Monday’s nine-wicket success in the second Test at the Riverside gave England an unbeatable 2-0 lead in the three-match campaign.
The fourth and, as it turned out, final day’s play also saw the 31-year-old Cook become the youngest player, and first from England, to score 10,000 Test runs during his 47 not out.
That he had a second innings was due to some long-awaited Sri Lankan resistance with the bat.
Their first innings 101, made in response to England’s 498 for nine declared featuring Moeen Ali’s Test-best 155 not out, followed equally meagre totals of 91 and 119 during an innings defeat in the first Test at Headingley.
But with Dinesh Chadimal scoring 126 and skipper Angelo Mathews making 80, Sri Lanka’s vastly-improved second innings 475 left England needing 79 for victory.
“The 10,000 has been a milestone that has driven me over the last few years,” said left-handed opener Cook.
“You get tested at the top of the order in all conditions against the best bowlers bowling with the new ball … and I’m glad I have hung around long enough not to get dropped,” added Cook, a veteran of 128 Tests.
– ‘Died a death’ -As an opener, Cook knows all about the need for mental resilience and he was proud to see England show similar traits.
“It was tough. The pitch died a death and was a bit more like Colombo than the Chester-le-Street we have known in the past,” he said after England recorded their sixth victory in as many Tests at north-east county Durham’s headquarters.
“They (Sri Lanka) made us work hard for it, and sometimes it is a bit sweeter that way because you feel you have earned it.
“It was a slog today (Monday) and yesterday (Sunday), and James Anderson’s five for 50 in those conditions showed his class,” said Cook after the Lancashire paceman was named man-of-the-match following a haul that included his 450th Test wicket.
Anderson, who has spent the bulk of his Test career alongside Cook, said of his captain’s landmark: “What an amazing achievement. All that hard work, the effort, the lows and highs as well.
“He should treasure it – and to be the youngest to 10,000 is incredible.”
Anderson, England’s all-time leading Test wicket-taker, jokingly pointed out how Cook never drinks more than four pints at the bar.
Cook confirmed the limit was still in place, regardless of the fact he’d just made English cricket history.
“Okay, I’ll be having my three-and-a-half pints,” he said.
“One of them will be a (shandy) top … as long as Jimmy buys me one.”
Sri Lanka, although well beaten again, at least restored some pride in a match where spinner Rangana Herath took his 300th Test wicket and made a fifty as well.
“Not scoring more than 100 in the first innings was very disappointing,” said Mathews.

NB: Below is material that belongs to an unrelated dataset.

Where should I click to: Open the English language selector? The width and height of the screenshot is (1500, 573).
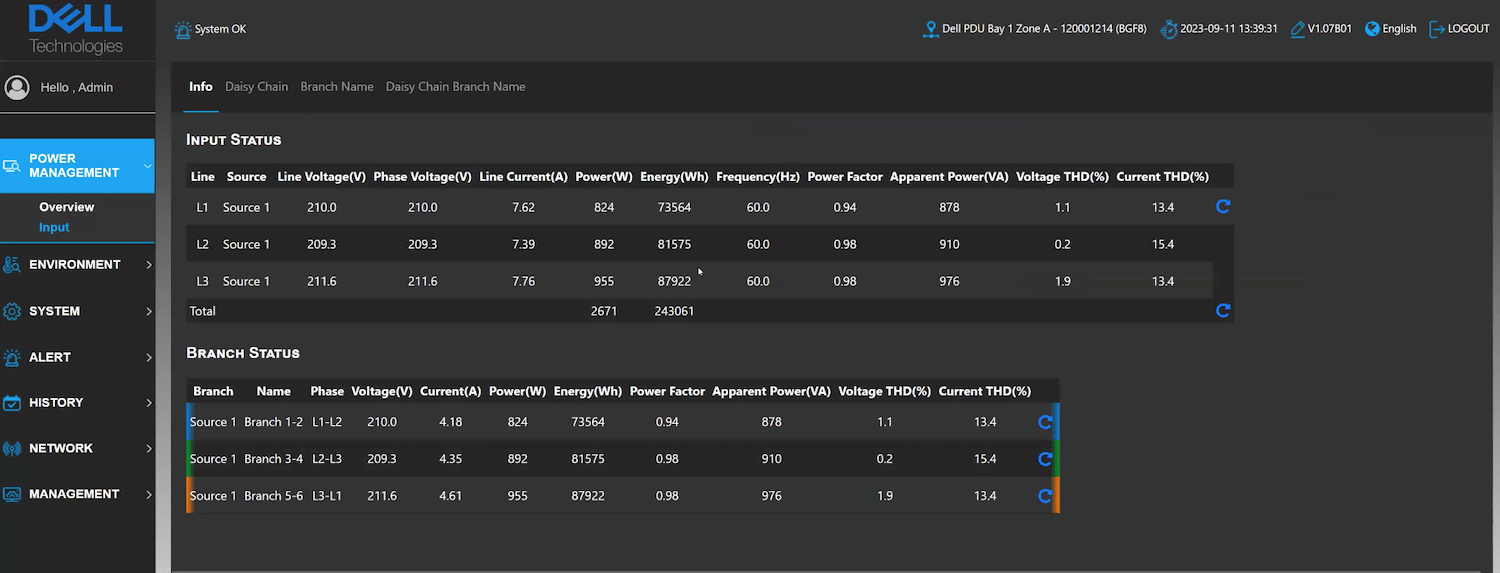coord(1391,29)
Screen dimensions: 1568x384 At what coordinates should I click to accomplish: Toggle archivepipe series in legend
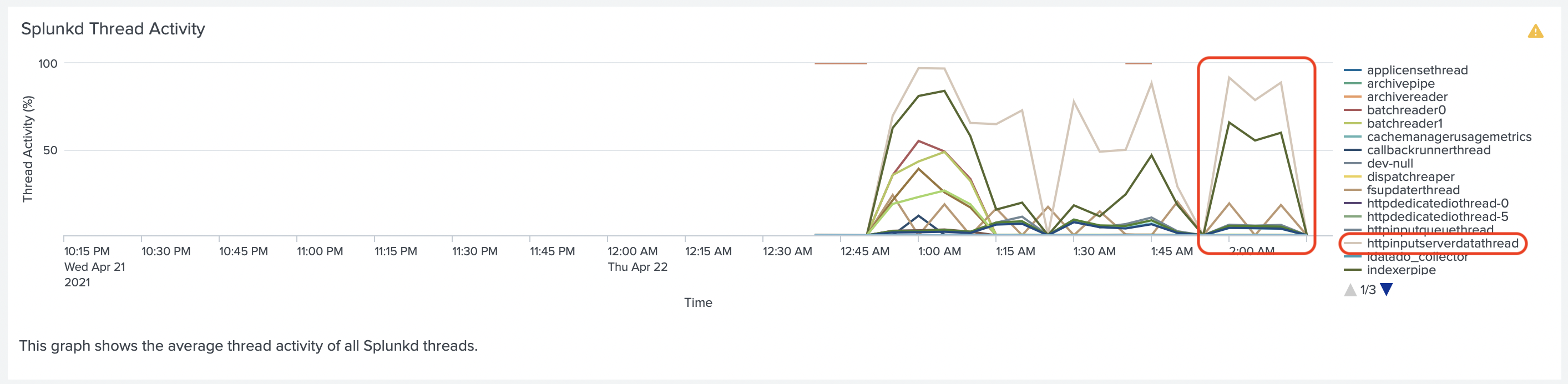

“There were no demons in the wicket. We could have got at least 250 on that wicket to give ourselves a chance in this game.

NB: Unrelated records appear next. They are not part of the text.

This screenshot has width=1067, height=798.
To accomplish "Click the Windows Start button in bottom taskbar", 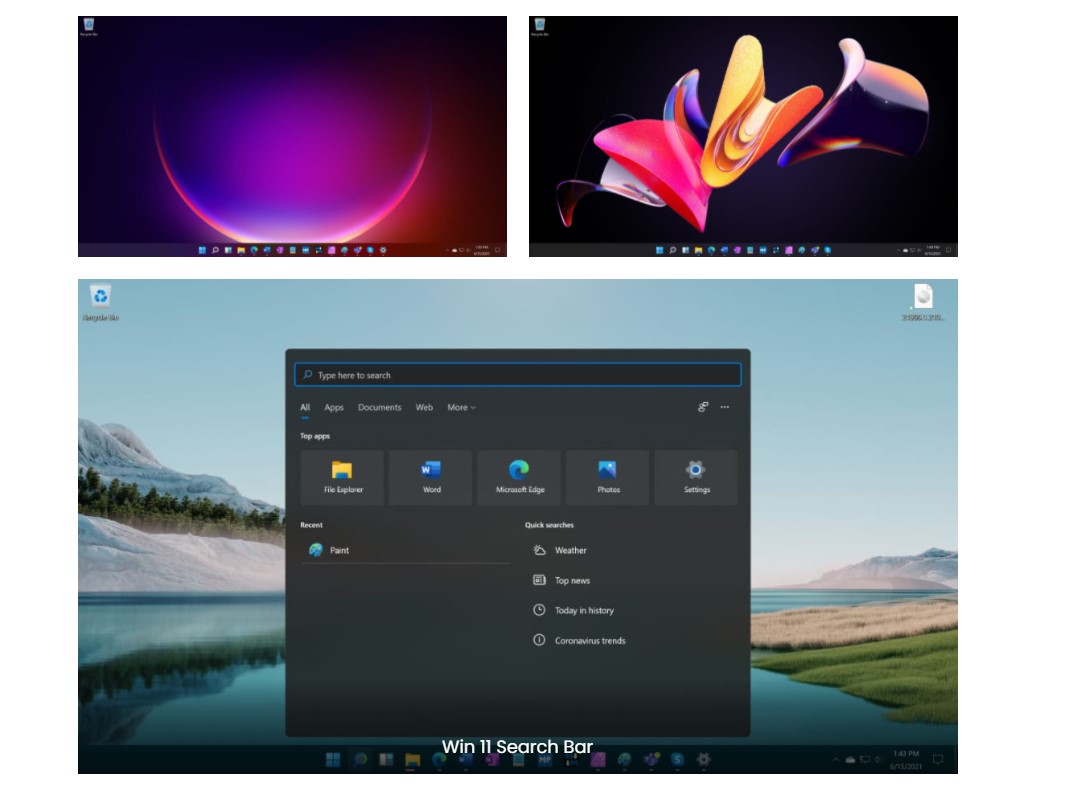I will [333, 760].
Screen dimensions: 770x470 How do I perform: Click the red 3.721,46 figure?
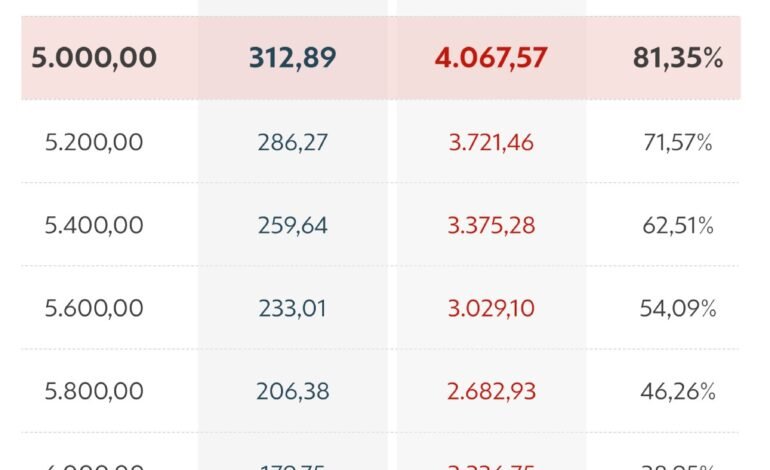[491, 142]
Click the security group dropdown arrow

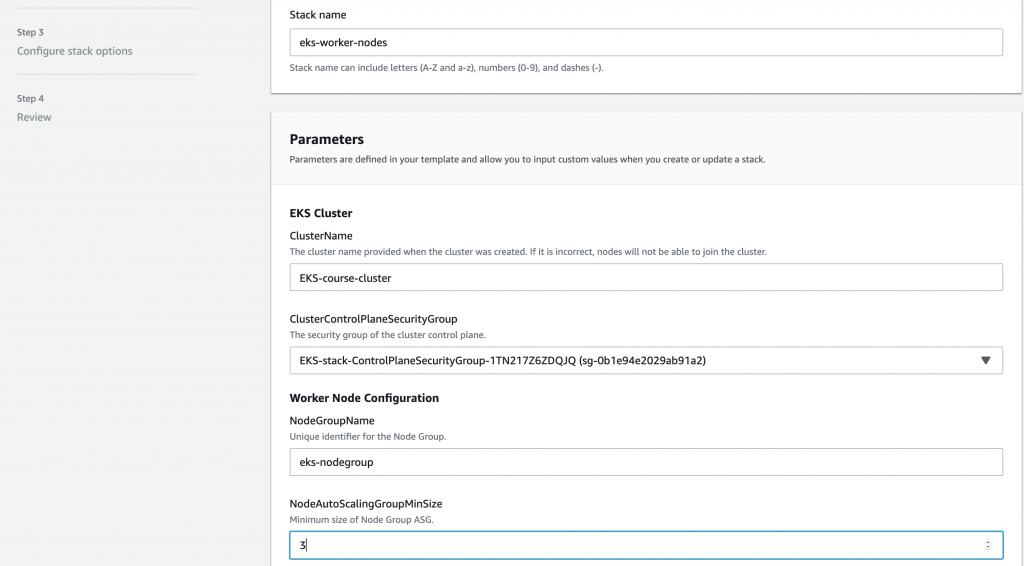tap(985, 360)
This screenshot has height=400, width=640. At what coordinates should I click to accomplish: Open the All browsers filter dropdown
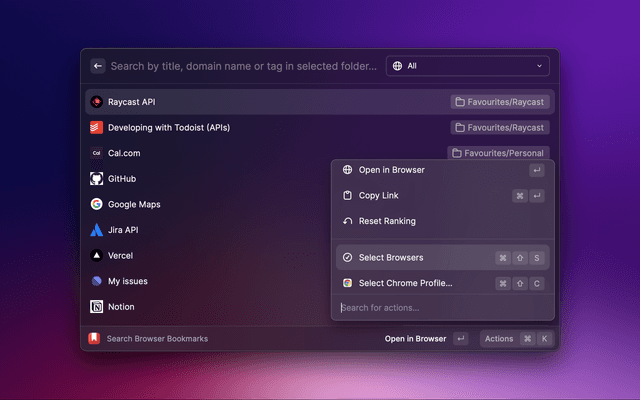(x=466, y=66)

“We talked about bringing back the fight — the Sri Lankan fight that we’ve not had in the last couple of weeks.”
Meanwhile Mathews, who played cricket alongside two of the only 12 men who’ve scored 10,000 Test runs — retired Sri Lanka greats Kumar Sangakkara and Mahela Jayawardene — congratulated Cook.

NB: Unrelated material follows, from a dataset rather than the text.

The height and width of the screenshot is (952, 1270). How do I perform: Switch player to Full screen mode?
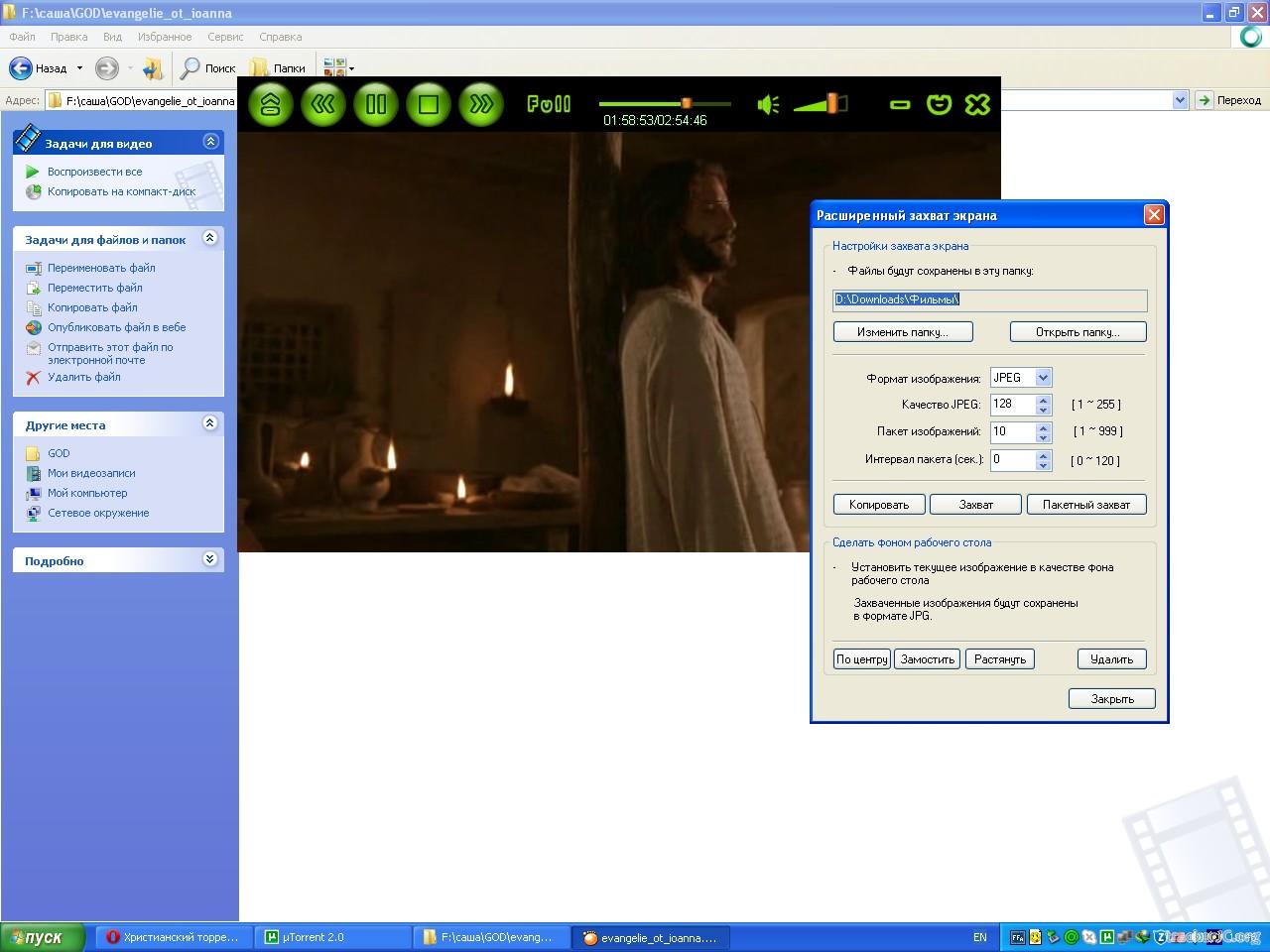coord(549,104)
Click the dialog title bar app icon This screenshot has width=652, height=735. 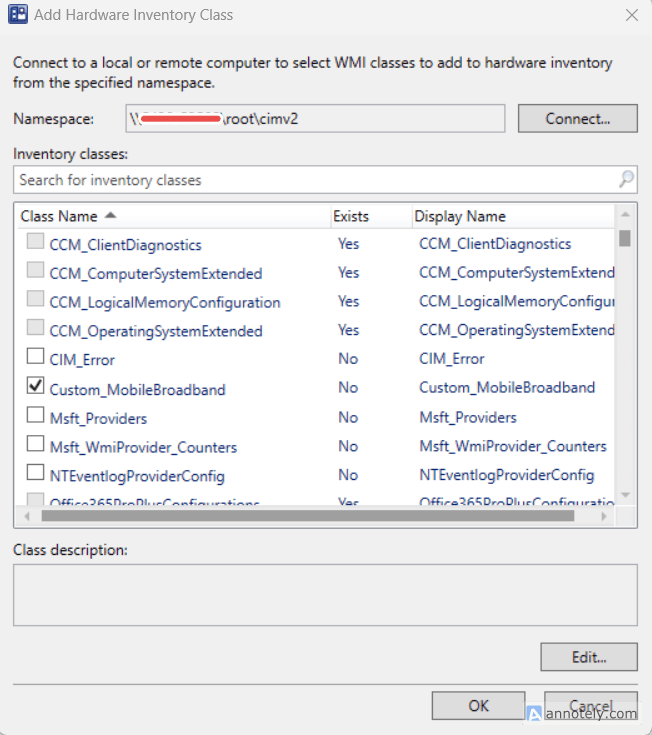point(16,15)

“He’s been an amazing player for England — to get into that club is not at all easy,” Mathews said.
As for the bowlers on both sides who enjoyed landmark matches, Mathews said: “Jimmy Anderson has also been amazing over the past so many years … (and) finally Rangana Herath for taking his 300th wicket.
“They’ve been amazing players for their country.”
Umpire Aleem Dar left the field due to illness midway through Monday’s play.
But the experienced Pakistani official is expected to be well enough to fulfil his scheduled TV umpire duties in the third Test at Lord’s starting on June 9.